## Exercise instructions
Write out each of the entries below word for word, keeping every line as it appears.

———

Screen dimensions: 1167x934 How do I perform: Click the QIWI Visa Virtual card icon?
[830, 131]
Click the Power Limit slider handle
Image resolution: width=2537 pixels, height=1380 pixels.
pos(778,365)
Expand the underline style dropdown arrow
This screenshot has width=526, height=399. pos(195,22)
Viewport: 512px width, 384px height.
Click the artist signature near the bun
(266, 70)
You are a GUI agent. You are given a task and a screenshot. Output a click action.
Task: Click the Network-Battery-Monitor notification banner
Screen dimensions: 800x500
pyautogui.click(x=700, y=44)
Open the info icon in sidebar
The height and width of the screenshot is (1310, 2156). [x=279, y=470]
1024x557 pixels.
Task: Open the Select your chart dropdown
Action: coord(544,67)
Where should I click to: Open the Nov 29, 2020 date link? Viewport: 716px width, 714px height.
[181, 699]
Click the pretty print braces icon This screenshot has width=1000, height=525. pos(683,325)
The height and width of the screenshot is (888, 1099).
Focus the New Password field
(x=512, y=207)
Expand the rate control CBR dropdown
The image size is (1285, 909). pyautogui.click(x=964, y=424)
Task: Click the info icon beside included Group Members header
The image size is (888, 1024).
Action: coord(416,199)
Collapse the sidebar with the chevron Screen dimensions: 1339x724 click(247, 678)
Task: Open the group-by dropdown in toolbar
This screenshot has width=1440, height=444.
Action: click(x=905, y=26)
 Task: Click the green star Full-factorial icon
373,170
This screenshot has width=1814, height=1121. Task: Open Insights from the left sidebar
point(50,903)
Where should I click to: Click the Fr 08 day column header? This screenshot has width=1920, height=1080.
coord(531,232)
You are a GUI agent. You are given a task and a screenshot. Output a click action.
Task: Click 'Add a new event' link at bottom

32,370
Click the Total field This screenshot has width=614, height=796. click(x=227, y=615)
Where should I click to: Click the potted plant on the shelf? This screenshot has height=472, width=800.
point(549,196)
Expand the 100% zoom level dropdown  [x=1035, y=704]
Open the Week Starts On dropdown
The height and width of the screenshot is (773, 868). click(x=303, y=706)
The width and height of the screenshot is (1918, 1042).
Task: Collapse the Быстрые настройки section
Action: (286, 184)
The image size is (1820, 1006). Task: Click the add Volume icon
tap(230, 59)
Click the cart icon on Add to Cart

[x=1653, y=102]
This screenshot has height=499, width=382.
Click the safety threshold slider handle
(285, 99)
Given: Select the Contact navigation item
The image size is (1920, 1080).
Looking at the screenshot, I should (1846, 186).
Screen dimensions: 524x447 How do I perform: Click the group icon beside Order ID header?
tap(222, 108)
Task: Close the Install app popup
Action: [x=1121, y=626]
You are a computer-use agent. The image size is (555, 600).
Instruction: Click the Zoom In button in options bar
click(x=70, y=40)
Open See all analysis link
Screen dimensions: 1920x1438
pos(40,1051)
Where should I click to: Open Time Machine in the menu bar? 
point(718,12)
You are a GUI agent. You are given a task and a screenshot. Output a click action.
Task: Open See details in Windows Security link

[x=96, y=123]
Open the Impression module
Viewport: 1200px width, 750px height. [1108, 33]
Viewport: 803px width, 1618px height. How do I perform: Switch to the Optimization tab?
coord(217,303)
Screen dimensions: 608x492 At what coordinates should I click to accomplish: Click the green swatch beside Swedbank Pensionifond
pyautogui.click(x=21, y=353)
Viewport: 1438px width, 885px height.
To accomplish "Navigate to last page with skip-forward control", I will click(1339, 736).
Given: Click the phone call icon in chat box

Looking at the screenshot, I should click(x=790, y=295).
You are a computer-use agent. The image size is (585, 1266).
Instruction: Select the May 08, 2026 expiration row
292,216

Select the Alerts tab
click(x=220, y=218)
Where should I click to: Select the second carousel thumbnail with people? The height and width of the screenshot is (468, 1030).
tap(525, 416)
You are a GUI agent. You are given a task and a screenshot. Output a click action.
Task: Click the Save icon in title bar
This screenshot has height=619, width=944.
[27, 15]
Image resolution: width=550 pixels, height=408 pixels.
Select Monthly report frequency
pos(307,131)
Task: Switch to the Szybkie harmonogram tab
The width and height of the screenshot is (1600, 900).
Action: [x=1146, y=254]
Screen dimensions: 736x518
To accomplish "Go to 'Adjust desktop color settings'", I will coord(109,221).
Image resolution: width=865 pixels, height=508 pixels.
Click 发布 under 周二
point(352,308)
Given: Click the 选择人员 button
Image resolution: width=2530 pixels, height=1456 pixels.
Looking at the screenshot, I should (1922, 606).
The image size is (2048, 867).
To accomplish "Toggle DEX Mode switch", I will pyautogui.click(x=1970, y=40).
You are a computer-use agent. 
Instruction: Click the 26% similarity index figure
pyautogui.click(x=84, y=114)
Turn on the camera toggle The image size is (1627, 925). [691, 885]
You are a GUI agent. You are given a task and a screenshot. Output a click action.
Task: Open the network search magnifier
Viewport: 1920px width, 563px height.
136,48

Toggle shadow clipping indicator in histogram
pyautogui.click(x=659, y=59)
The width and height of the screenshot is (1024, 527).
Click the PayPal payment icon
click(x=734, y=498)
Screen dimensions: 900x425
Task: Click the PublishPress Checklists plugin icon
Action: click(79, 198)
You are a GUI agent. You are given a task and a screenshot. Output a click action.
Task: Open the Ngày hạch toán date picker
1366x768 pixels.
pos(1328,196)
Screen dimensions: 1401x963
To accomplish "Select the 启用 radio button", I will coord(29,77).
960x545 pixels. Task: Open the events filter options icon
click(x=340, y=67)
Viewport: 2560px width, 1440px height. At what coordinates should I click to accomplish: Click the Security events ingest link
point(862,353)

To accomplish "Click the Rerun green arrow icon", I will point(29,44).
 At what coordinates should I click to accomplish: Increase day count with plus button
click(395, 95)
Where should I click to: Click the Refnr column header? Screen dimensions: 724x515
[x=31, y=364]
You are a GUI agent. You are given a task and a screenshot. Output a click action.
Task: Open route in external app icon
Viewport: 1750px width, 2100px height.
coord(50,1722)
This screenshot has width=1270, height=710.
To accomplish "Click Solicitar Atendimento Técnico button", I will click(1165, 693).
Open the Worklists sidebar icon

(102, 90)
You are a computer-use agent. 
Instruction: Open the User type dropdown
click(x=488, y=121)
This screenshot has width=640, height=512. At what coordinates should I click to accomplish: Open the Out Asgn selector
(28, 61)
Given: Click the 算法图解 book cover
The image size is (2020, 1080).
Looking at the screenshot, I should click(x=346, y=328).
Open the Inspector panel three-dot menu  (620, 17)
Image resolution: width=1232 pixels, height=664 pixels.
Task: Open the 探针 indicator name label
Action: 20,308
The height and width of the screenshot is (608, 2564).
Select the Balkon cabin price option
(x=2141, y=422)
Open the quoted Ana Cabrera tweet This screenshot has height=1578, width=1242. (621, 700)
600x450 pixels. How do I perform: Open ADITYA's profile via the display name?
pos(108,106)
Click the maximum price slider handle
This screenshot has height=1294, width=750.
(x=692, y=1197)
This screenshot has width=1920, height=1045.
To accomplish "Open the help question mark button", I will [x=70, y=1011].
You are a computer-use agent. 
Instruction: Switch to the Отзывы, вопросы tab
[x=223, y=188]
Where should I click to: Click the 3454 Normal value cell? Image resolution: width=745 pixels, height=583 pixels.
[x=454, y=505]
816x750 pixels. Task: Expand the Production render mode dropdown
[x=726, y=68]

———

## Task answer
Screen dimensions: 1167x934 How do I perform: Click the QIWI Visa Virtual card icon?
[830, 131]
Click the Power Limit slider handle
Image resolution: width=2537 pixels, height=1380 pixels.
pos(778,365)
Expand the underline style dropdown arrow
This screenshot has width=526, height=399. pos(195,22)
Viewport: 512px width, 384px height.
Click the artist signature near the bun
(266, 70)
You are a GUI agent. You are given a task and a screenshot. Output a click action.
Task: Click the Network-Battery-Monitor notification banner
Screen dimensions: 800x500
pyautogui.click(x=700, y=44)
Open the info icon in sidebar
The height and width of the screenshot is (1310, 2156). [x=279, y=470]
1024x557 pixels.
Task: Open the Select your chart dropdown
Action: coord(544,67)
Where should I click to: Open the Nov 29, 2020 date link? Viewport: 716px width, 714px height.
[181, 699]
Click the pretty print braces icon This screenshot has width=1000, height=525. pos(683,325)
The height and width of the screenshot is (888, 1099).
Focus the New Password field
(x=512, y=207)
Expand the rate control CBR dropdown
The image size is (1285, 909). pyautogui.click(x=964, y=424)
Task: Click the info icon beside included Group Members header
The image size is (888, 1024).
Action: coord(416,199)
Collapse the sidebar with the chevron Screen dimensions: 1339x724 click(247, 678)
Task: Open the group-by dropdown in toolbar
This screenshot has width=1440, height=444.
Action: click(x=905, y=26)
 Task: Click the green star Full-factorial icon
373,170
This screenshot has width=1814, height=1121. Task: Open Insights from the left sidebar
point(50,903)
Where should I click to: Click the Fr 08 day column header? This screenshot has width=1920, height=1080.
coord(531,232)
You are a GUI agent. You are given a task and a screenshot. Output a click action.
Task: Click 'Add a new event' link at bottom

32,370
Click the Total field This screenshot has width=614, height=796. click(x=227, y=615)
Where should I click to: Click the potted plant on the shelf? This screenshot has height=472, width=800.
point(549,196)
Expand the 100% zoom level dropdown  [x=1035, y=704]
Open the Week Starts On dropdown
The height and width of the screenshot is (773, 868). click(x=303, y=706)
The width and height of the screenshot is (1918, 1042).
Task: Collapse the Быстрые настройки section
Action: (286, 184)
The image size is (1820, 1006). Task: Click the add Volume icon
tap(230, 59)
Click the cart icon on Add to Cart

[x=1653, y=102]
This screenshot has height=499, width=382.
Click the safety threshold slider handle
(285, 99)
Given: Select the Contact navigation item
The image size is (1920, 1080).
Looking at the screenshot, I should (1846, 186).
Screen dimensions: 524x447 How do I perform: Click the group icon beside Order ID header?
tap(222, 108)
Task: Close the Install app popup
Action: [x=1121, y=626]
You are a computer-use agent. The image size is (555, 600).
Instruction: Click the Zoom In button in options bar
click(x=70, y=40)
Open See all analysis link
Screen dimensions: 1920x1438
pos(40,1051)
Where should I click to: Open Time Machine in the menu bar? 
point(718,12)
You are a GUI agent. You are given a task and a screenshot. Output a click action.
Task: Open See details in Windows Security link

[x=96, y=123]
Open the Impression module
Viewport: 1200px width, 750px height. [1108, 33]
Viewport: 803px width, 1618px height. How do I perform: Switch to the Optimization tab?
coord(217,303)
Screen dimensions: 608x492 At what coordinates should I click to accomplish: Click the green swatch beside Swedbank Pensionifond
pyautogui.click(x=21, y=353)
Viewport: 1438px width, 885px height.
To accomplish "Navigate to last page with skip-forward control", I will click(1339, 736).
Given: Click the phone call icon in chat box

Looking at the screenshot, I should click(x=790, y=295).
You are a computer-use agent. The image size is (585, 1266).
Instruction: Select the May 08, 2026 expiration row
292,216

Select the Alerts tab
click(x=220, y=218)
Where should I click to: Select the second carousel thumbnail with people? The height and width of the screenshot is (468, 1030).
tap(525, 416)
You are a GUI agent. You are given a task and a screenshot. Output a click action.
Task: Click the Save icon in title bar
This screenshot has height=619, width=944.
[27, 15]
Image resolution: width=550 pixels, height=408 pixels.
Select Monthly report frequency
pos(307,131)
Task: Switch to the Szybkie harmonogram tab
The width and height of the screenshot is (1600, 900).
Action: [x=1146, y=254]
Screen dimensions: 736x518
To accomplish "Go to 'Adjust desktop color settings'", I will coord(109,221).
Image resolution: width=865 pixels, height=508 pixels.
Click 发布 under 周二
point(352,308)
Given: Click the 选择人员 button
Image resolution: width=2530 pixels, height=1456 pixels.
Looking at the screenshot, I should (1922, 606).
The image size is (2048, 867).
To accomplish "Toggle DEX Mode switch", I will pyautogui.click(x=1970, y=40).
You are a computer-use agent. 
Instruction: Click the 26% similarity index figure
pyautogui.click(x=84, y=114)
Turn on the camera toggle The image size is (1627, 925). [691, 885]
You are a GUI agent. You are given a task and a screenshot. Output a click action.
Task: Open the network search magnifier
Viewport: 1920px width, 563px height.
136,48

Toggle shadow clipping indicator in histogram
pyautogui.click(x=659, y=59)
The width and height of the screenshot is (1024, 527).
Click the PayPal payment icon
click(x=734, y=498)
Screen dimensions: 900x425
Task: Click the PublishPress Checklists plugin icon
Action: click(79, 198)
You are a GUI agent. You are given a task and a screenshot. Output a click action.
Task: Open the Ngày hạch toán date picker
1366x768 pixels.
pos(1328,196)
Screen dimensions: 1401x963
To accomplish "Select the 启用 radio button", I will coord(29,77).
960x545 pixels. Task: Open the events filter options icon
click(x=340, y=67)
Viewport: 2560px width, 1440px height. At what coordinates should I click to accomplish: Click the Security events ingest link
point(862,353)

To accomplish "Click the Rerun green arrow icon", I will point(29,44).
 At what coordinates should I click to accomplish: Increase day count with plus button
click(395, 95)
Where should I click to: Click the Refnr column header? Screen dimensions: 724x515
[x=31, y=364]
You are a GUI agent. You are given a task and a screenshot. Output a click action.
Task: Open route in external app icon
Viewport: 1750px width, 2100px height.
coord(50,1722)
This screenshot has width=1270, height=710.
To accomplish "Click Solicitar Atendimento Técnico button", I will click(1165, 693).
Open the Worklists sidebar icon

(102, 90)
You are a computer-use agent. 
Instruction: Open the User type dropdown
click(x=488, y=121)
This screenshot has width=640, height=512. At what coordinates should I click to accomplish: Open the Out Asgn selector
(28, 61)
Given: Click the 算法图解 book cover
The image size is (2020, 1080).
Looking at the screenshot, I should click(x=346, y=328).
Open the Inspector panel three-dot menu  (620, 17)
Image resolution: width=1232 pixels, height=664 pixels.
Task: Open the 探针 indicator name label
Action: 20,308
The height and width of the screenshot is (608, 2564).
Select the Balkon cabin price option
(x=2141, y=422)
Open the quoted Ana Cabrera tweet This screenshot has height=1578, width=1242. (621, 700)
600x450 pixels. How do I perform: Open ADITYA's profile via the display name?
pos(108,106)
Click the maximum price slider handle
This screenshot has height=1294, width=750.
(x=692, y=1197)
This screenshot has width=1920, height=1045.
To accomplish "Open the help question mark button", I will [x=70, y=1011].
You are a computer-use agent. 
Instruction: Switch to the Отзывы, вопросы tab
[x=223, y=188]
Where should I click to: Click the 3454 Normal value cell? Image resolution: width=745 pixels, height=583 pixels.
[x=454, y=505]
816x750 pixels. Task: Expand the Production render mode dropdown
[x=726, y=68]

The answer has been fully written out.